- [ZADANIA DO WYKONANIA]
1 > Przepisz dokładnie fragment tekstu o uczelniach, zaczynając od słów "Szkoły wyższe skutecznie" i kończąc na słowach "w Uczelni Vistula.".
2 > Proszę ocenić, czy poniższe zdania zgadzają się z tekstem o uczelniach, i przy każdym odpowiedzieć „tak” lub „nie”, przytaczając dokładnie rozstrzygające słowa tekstu. (a) Konferencja odbyła się w Uczelni Vistula. (b) Według Sosnowskiego uczelnie najgorzej radzą sobie z przekazywaniem wiedzy. (c) Sosnowski jest dziekanem Wydziału Prawa UV.

Uczelnie nie zawsze uczą myślenia

Typografia
  • Smaller Small Medium Big Bigger
  • Default Helvetica Segoe Georgia Times

Szkoły wyższe skutecznie przekazują wiedzę, ale nie zawsze uczą myślenia. A dopiero ono - oraz tzw. kompetencje społeczne - zwiększa szanse absolwenta na znalezienie pracy – to główne przesłanie z dyskusji ekspertów na temat bezrobocia wśród absolwentów.(C) Edunews.pl

"Praktyka gospodarcza pokazuje, że uczelnie lepiej lub gorzej spełniają swoje zadania, jeśli chodzi o przekazywanie wiedzy. Gorzej jest z umiejętnościami jej wykorzystania, a najgorzej z ważnymi kompetencjami społecznymi" – mówił dziekan Wydziału Biznesu UV dr Bogusław Sosnowski na konferencji "Bezrobocie wśród absolwentów szkół wyższych problemem rozwoju społeczno-gospodarczego kraju" zorganizowanej w Uczelni Vistula.

Sosnowski przypomniał, że toczy się społeczna dyskusja na temat absolwentów na rynku pracy. "Słyszymy, że uczelnie produkują bezrobotnych. Mówi się, że absolwenci nie umieją sobie radzić z zalewem informacji, z wyłapywaniem wśród nich tych najważniejszych, z formułowaniem wniosków pod kątem praktycznego działania. Zarzuty dotyczą też braku umiejętności pracy zespołowej" - wyliczał.

- [FRAGMENTY MATERIAŁU]
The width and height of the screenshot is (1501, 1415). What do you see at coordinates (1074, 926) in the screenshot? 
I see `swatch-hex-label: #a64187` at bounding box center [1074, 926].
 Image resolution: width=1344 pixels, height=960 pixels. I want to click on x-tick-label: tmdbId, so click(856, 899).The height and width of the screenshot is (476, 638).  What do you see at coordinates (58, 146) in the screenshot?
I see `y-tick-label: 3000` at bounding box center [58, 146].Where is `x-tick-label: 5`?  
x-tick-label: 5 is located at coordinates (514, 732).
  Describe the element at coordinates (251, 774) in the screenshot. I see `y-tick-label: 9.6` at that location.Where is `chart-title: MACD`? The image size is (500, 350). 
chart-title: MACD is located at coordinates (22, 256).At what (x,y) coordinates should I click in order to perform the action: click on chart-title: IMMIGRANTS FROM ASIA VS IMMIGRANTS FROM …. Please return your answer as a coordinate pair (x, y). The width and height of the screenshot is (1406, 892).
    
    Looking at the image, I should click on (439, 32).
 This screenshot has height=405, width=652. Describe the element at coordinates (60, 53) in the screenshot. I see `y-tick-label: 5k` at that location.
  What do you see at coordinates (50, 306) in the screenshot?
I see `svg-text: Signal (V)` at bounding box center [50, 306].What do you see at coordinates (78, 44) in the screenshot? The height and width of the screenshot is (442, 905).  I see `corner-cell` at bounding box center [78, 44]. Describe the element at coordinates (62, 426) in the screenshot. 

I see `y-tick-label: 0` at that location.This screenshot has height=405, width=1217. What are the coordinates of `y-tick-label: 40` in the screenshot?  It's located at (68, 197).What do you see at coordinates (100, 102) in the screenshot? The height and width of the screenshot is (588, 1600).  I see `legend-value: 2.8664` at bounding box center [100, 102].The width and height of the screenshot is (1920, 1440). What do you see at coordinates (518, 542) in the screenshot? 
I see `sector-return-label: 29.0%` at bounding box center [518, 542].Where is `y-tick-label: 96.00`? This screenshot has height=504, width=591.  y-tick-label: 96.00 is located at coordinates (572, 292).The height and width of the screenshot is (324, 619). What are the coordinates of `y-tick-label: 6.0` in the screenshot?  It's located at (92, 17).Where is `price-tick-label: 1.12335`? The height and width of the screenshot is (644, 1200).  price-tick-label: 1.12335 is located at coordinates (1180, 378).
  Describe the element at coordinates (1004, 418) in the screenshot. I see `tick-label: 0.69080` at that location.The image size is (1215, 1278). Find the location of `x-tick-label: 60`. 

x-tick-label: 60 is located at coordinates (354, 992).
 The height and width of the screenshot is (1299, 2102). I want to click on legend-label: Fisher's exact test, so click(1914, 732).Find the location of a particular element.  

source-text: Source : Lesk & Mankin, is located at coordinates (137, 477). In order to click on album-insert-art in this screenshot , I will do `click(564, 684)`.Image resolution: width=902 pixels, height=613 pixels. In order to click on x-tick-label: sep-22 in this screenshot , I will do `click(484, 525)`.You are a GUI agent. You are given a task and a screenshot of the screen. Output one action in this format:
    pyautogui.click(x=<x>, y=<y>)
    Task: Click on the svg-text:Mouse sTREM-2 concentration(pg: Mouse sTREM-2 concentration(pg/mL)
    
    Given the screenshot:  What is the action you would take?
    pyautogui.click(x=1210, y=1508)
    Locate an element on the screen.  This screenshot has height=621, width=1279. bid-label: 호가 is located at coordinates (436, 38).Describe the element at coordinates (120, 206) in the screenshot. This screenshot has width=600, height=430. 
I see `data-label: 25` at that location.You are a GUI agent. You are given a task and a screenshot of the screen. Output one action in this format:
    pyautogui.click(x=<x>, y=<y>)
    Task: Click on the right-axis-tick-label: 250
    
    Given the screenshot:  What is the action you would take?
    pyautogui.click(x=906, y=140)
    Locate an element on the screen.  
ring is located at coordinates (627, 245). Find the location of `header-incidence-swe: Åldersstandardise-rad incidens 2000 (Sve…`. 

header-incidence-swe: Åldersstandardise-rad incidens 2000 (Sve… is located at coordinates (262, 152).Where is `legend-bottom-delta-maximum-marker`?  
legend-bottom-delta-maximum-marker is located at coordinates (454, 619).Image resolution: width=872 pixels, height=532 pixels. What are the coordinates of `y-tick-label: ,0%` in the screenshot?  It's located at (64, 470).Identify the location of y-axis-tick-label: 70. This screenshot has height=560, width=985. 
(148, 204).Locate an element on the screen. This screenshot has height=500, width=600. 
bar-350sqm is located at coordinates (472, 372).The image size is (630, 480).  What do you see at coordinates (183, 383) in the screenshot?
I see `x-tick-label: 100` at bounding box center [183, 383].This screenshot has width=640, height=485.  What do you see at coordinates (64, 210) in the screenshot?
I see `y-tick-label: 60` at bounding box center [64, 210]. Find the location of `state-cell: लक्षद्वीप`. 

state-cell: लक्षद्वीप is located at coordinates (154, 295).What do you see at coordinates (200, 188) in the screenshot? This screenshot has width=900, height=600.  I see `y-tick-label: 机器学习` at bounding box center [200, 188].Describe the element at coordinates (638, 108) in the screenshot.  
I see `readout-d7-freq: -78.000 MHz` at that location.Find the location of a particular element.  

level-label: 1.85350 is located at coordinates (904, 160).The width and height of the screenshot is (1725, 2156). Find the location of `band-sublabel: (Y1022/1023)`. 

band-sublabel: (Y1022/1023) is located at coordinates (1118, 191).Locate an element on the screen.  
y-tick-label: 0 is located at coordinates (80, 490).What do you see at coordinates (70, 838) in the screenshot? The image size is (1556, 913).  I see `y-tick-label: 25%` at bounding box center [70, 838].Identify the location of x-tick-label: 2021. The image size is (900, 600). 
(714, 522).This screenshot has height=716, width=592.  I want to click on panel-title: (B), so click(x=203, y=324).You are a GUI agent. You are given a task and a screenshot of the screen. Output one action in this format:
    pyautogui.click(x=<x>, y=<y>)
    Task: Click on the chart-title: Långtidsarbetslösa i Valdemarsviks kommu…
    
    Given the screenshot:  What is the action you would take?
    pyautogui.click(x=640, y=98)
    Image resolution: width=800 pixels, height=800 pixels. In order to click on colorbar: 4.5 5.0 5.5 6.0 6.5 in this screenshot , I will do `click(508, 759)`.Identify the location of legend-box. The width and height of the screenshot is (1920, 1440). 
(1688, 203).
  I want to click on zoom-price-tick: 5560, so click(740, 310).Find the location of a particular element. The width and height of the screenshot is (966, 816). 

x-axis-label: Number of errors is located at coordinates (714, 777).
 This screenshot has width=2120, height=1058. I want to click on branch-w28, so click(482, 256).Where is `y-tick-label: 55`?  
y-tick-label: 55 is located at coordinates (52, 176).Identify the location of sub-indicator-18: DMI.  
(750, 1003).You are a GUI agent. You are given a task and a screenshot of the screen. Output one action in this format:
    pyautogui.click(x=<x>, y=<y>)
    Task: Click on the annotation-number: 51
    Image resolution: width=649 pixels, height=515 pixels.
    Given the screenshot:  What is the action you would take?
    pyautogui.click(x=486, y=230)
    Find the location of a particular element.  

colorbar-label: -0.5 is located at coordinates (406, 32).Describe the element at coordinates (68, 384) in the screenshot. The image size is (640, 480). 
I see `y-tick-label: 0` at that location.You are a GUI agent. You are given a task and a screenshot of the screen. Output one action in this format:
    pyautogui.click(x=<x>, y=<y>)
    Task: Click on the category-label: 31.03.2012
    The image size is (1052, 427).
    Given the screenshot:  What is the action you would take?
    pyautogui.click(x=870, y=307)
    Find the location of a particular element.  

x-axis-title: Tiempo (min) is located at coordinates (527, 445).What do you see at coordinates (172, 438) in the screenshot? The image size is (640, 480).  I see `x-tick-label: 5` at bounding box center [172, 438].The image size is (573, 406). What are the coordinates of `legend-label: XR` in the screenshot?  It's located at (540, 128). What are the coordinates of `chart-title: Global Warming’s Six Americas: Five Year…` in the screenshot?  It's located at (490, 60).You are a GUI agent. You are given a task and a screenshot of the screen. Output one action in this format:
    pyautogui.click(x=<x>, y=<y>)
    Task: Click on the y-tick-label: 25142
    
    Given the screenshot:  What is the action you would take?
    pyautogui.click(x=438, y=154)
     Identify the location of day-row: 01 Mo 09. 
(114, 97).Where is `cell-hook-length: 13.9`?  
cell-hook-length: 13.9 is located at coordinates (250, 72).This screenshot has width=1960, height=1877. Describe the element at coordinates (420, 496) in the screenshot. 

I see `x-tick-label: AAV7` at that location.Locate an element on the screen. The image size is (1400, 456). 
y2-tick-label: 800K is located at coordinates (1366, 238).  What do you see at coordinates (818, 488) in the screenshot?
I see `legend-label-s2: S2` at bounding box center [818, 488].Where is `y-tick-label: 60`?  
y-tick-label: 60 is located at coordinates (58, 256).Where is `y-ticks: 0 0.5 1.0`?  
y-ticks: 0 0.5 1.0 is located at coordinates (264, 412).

- [ODPOWIEDZI DO ĆWICZENIA]
1 >
Szkoły wyższe skutecznie przekazują wiedzę, ale nie zawsze uczą myślenia. A dopiero ono - oraz tzw. kompetencje społeczne - zwiększa szanse absolwenta na znalezienie pracy – to główne przesłanie z dyskusji ekspertów na temat bezrobocia wśród absolwentów.(C) Edunews.pl

"Praktyka gospodarcza pokazuje, że uczelnie lepiej lub gorzej spełniają swoje zadania, jeśli chodzi o przekazywanie wiedzy. Gorzej jest z umiejętnościami jej wykorzystania, a najgorzej z ważnymi kompetencjami społecznymi" – mówił dziekan Wydziału Biznesu UV dr Bogusław Sosnowski na konferencji "Bezrobocie wśród absolwentów szkół wyższych problemem rozwoju społeczno-gospodarczego kraju" zorganizowanej w Uczelni Vistula.

2 >
(a) Tak: „zorganizowanej w Uczelni Vistula”.
(b) Nie: „najgorzej z ważnymi kompetencjami społecznymi”.
(c) Nie: „dziekan Wydziału Biznesu UV”.